If last month’s announcement on independence seemed completely tone deaf in the face of a cost of living crisis, and with frontline public services facing huge cuts in the coming years, then this second announcement shows that Sturgeon has learnt absolutely nothing from the outcry that followed last month’s statement.
The supposed purpose of this statement was to launch a new Scottish Government publication entitled ‘Renewing democracy through independence’. This is a publicly funded document that has drawn on civil servants’ time and resources at the worst possible time – all so that the SNP can continue to push on with their obsession with another independence referendum.
But while this misuse of public money is clearly treating the public’s priorities with contempt – it is also an attempt to re-write history. Because for the SNP to talk about ‘renewing democracy’ is something that comes with more than a hint of irony.

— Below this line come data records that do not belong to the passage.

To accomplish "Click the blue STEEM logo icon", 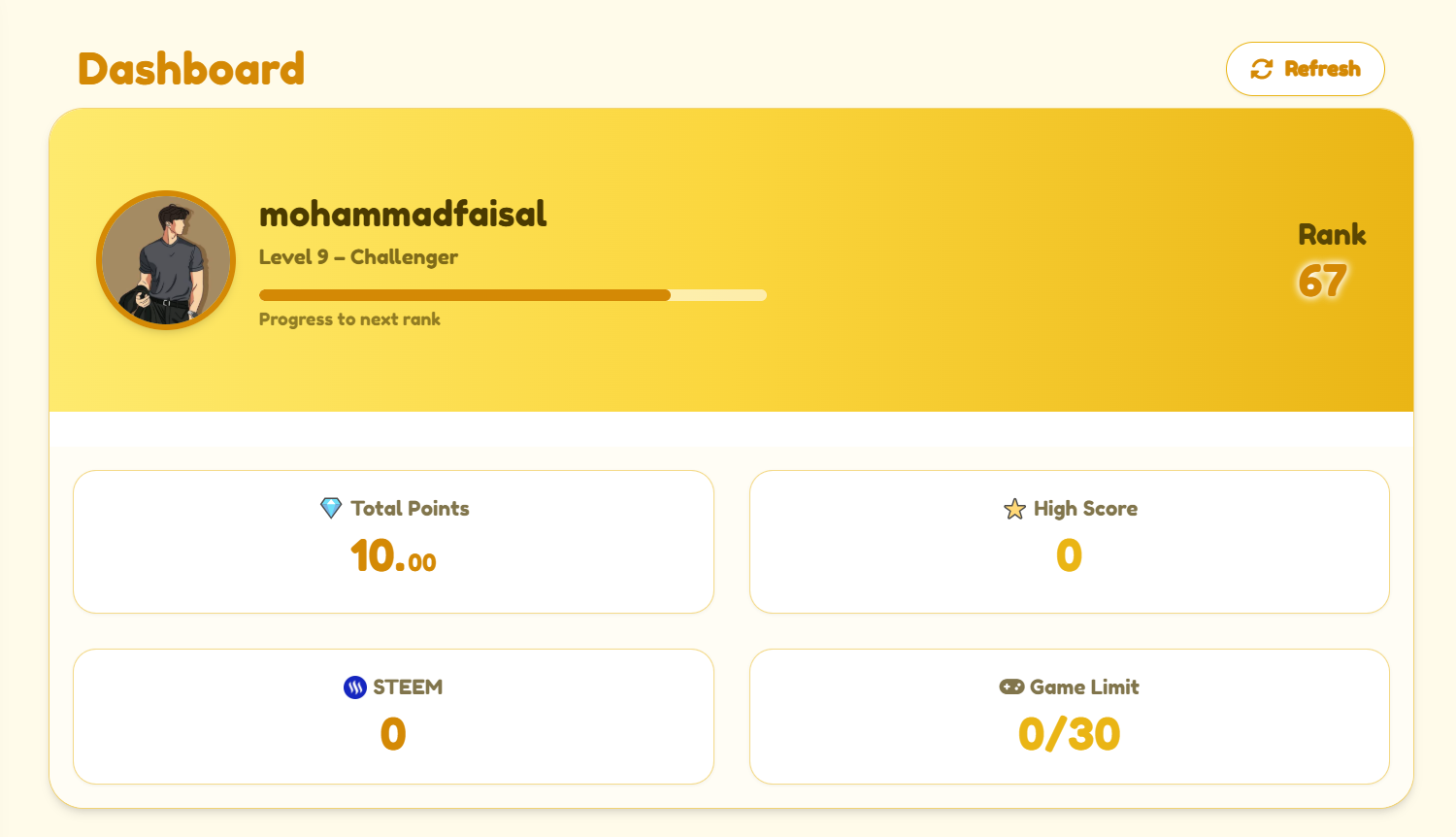I will [355, 687].
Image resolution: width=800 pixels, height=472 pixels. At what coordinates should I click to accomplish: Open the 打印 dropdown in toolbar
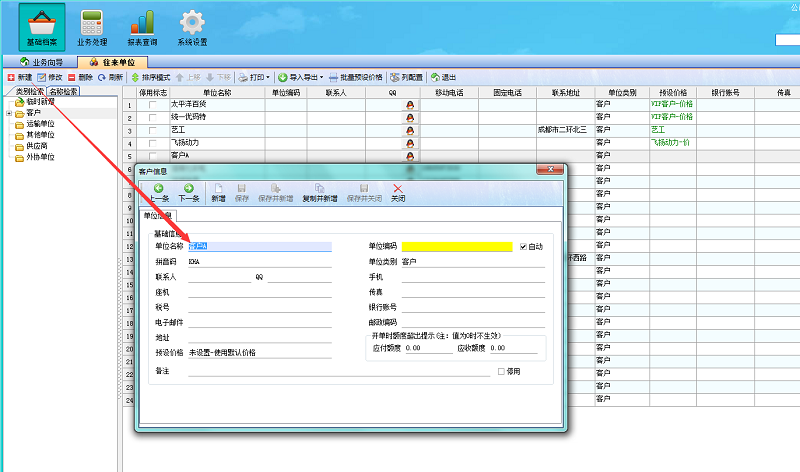[x=254, y=77]
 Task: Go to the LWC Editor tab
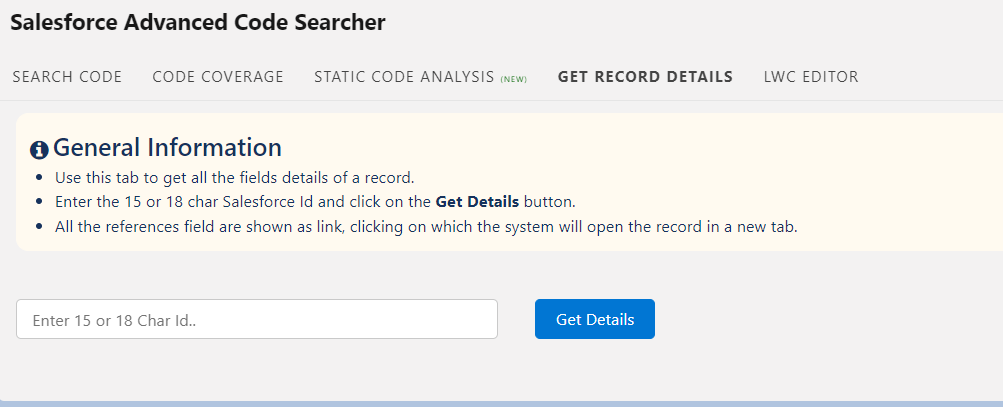(811, 77)
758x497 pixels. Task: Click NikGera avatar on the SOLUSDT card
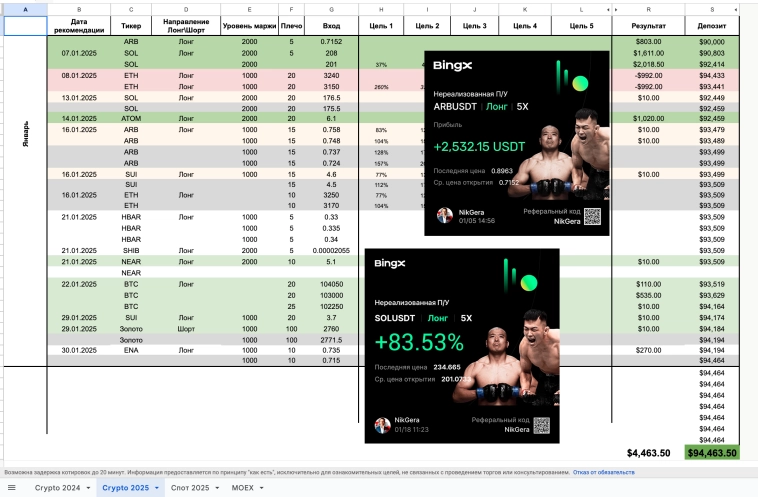382,425
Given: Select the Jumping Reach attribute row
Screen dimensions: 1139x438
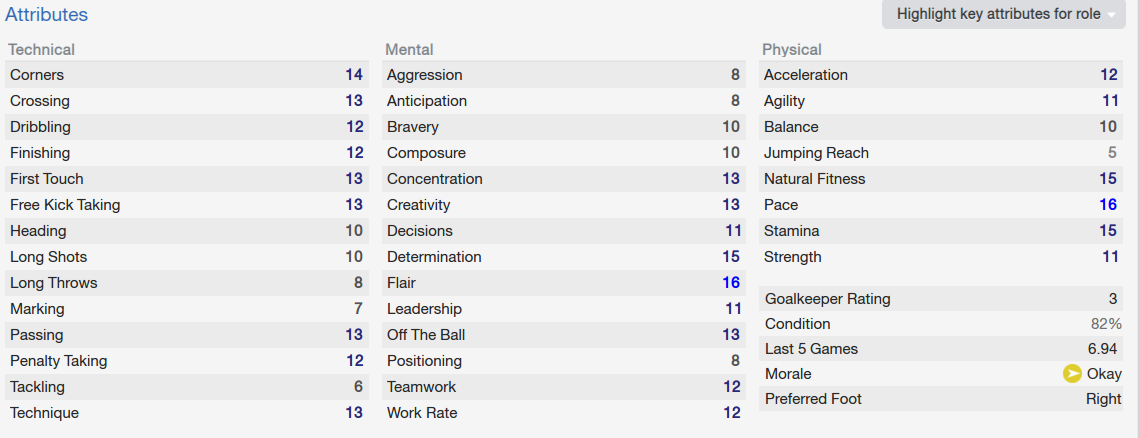Looking at the screenshot, I should (x=941, y=153).
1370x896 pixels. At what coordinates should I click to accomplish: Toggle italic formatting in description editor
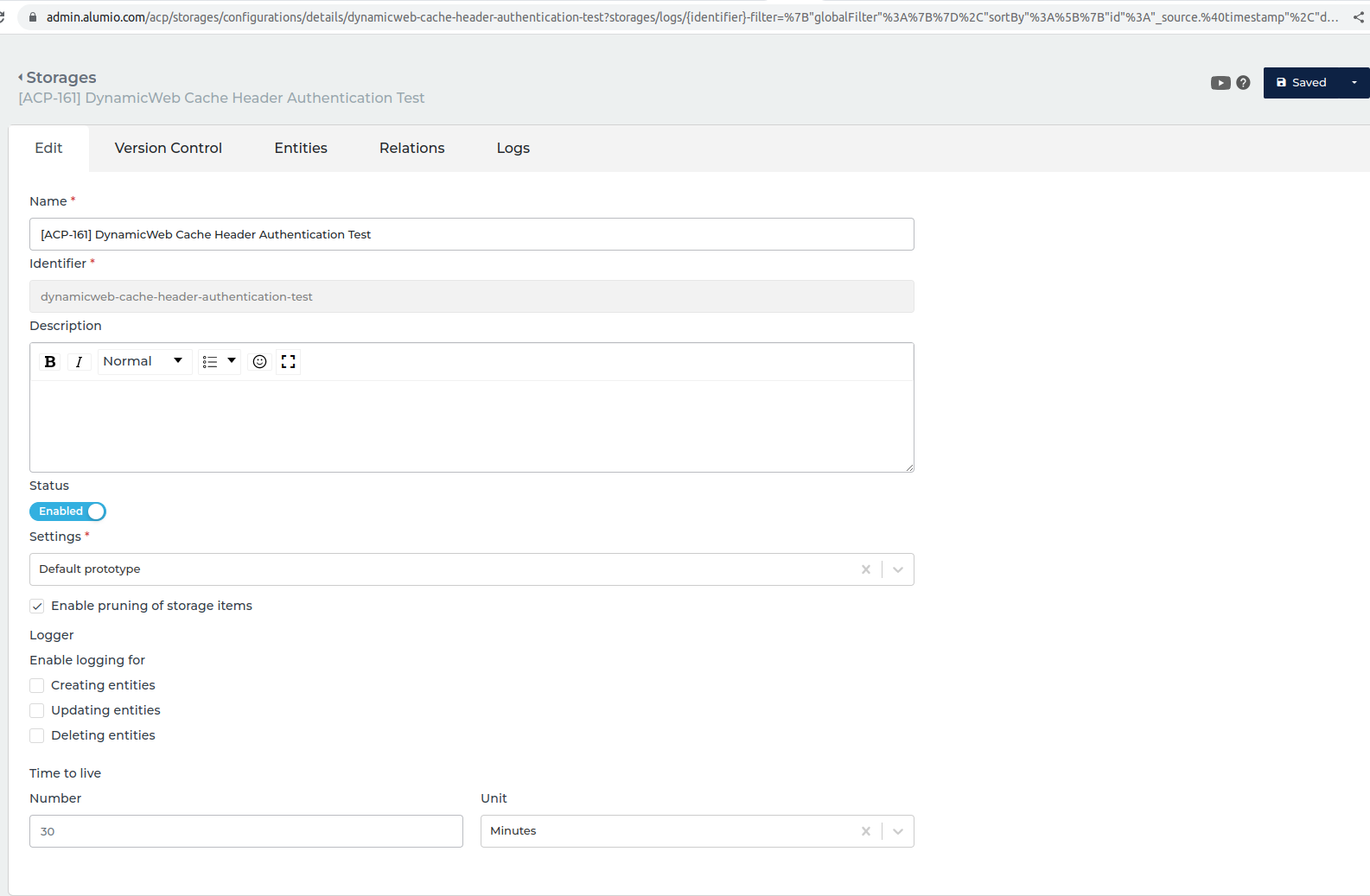pyautogui.click(x=79, y=362)
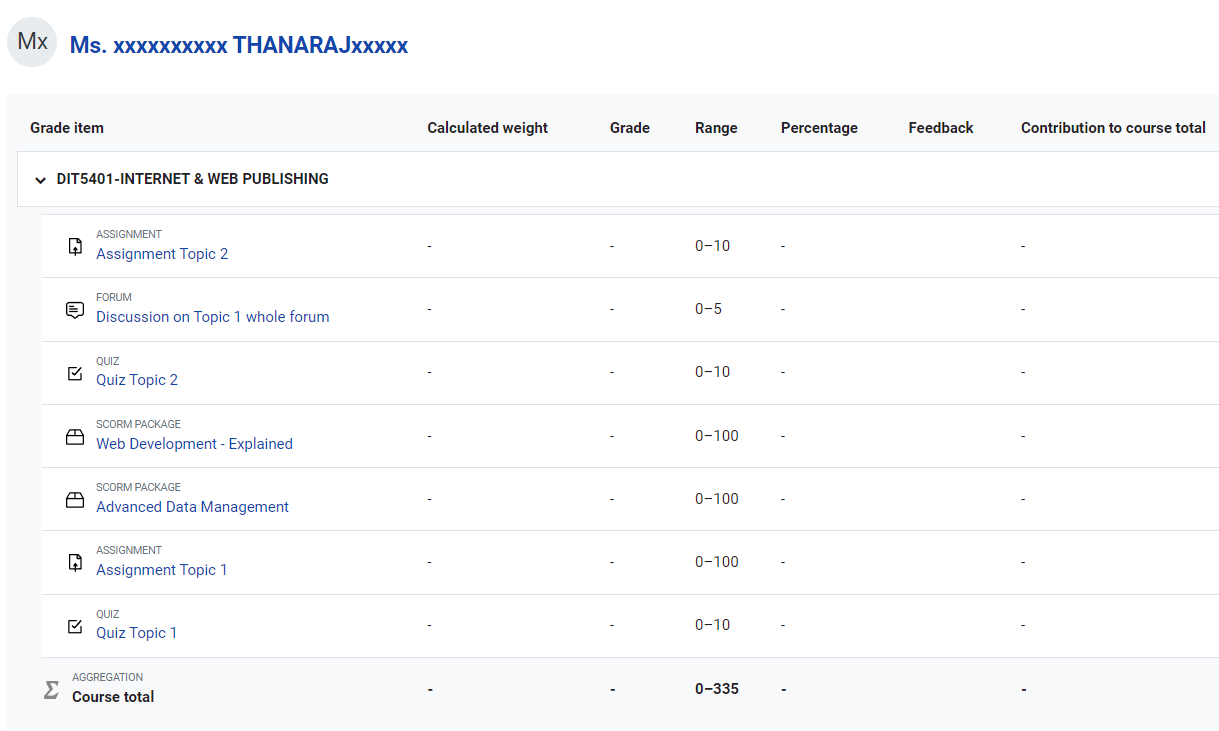Click the Advanced Data Management package icon
This screenshot has height=731, width=1219.
75,500
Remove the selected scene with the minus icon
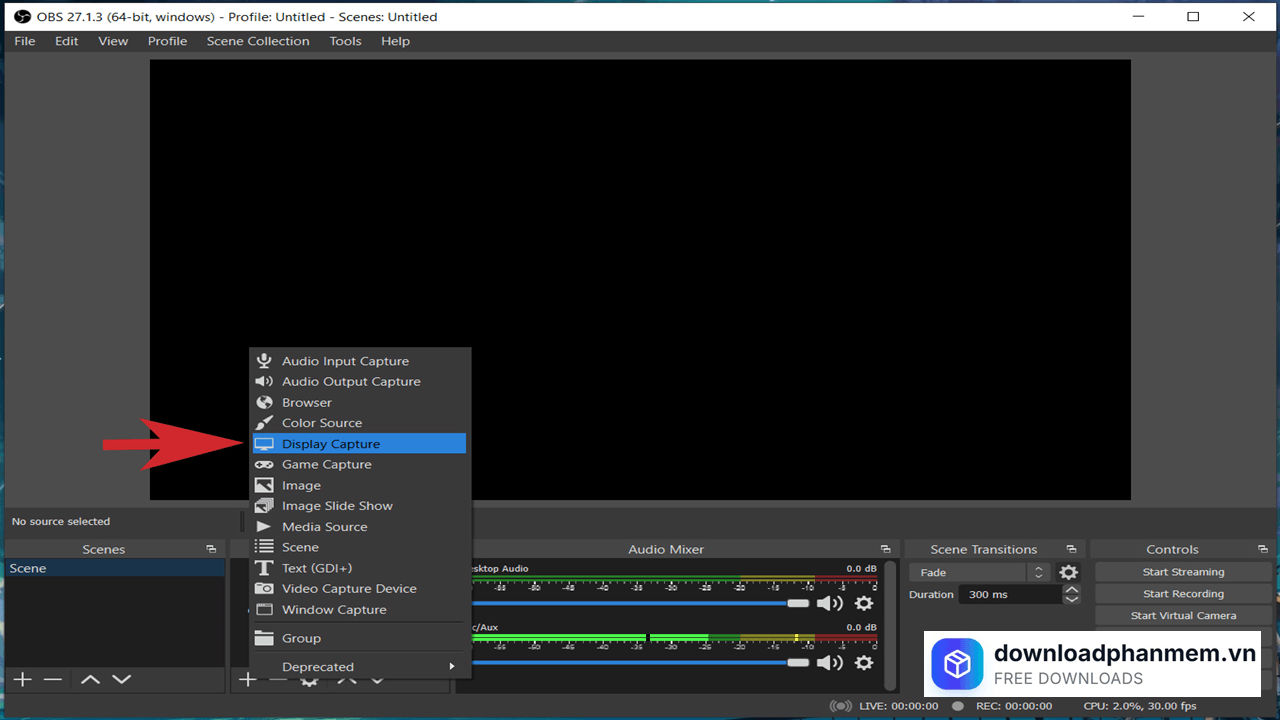 click(53, 679)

How can this SNP Government talk about renewing democracy when they are insistent upon ignoring it whenever it doesn’t give them the result they want? We have seen this continually since the 2014 independence referendum, where the SNP have used every excuse possible to call for a re-run of the vote. And this is to say nothing of their repeated attempts to overturn the result of the 2016 EU Referendum – another example of the SNP failing to accept democracy not going their way.
It is also the height of hypocrisy for this paper to accuse the UK Government of hoarding power (despite the Scottish Parliament receiving many new powers over recent years) while the Scottish Government have spent the last 15 years doing the same thing to local government across Scotland.
Ultimately, there is nothing new in this latest paper peddling the SNP’s ideological obsession with independence. There is so little substance to these rehashed arguments that a leading academic from the University of Edinburgh, Professor James Mitchell, has dismissed the paper as being ‘dismal, negative and uninspiring’.
I can only hope that this nationalist coalition take the hint from the Scottish public sooner rather than later. It’s time for them to give their obsession a rest, and to stop treating the Scottish people’s priorities with contempt.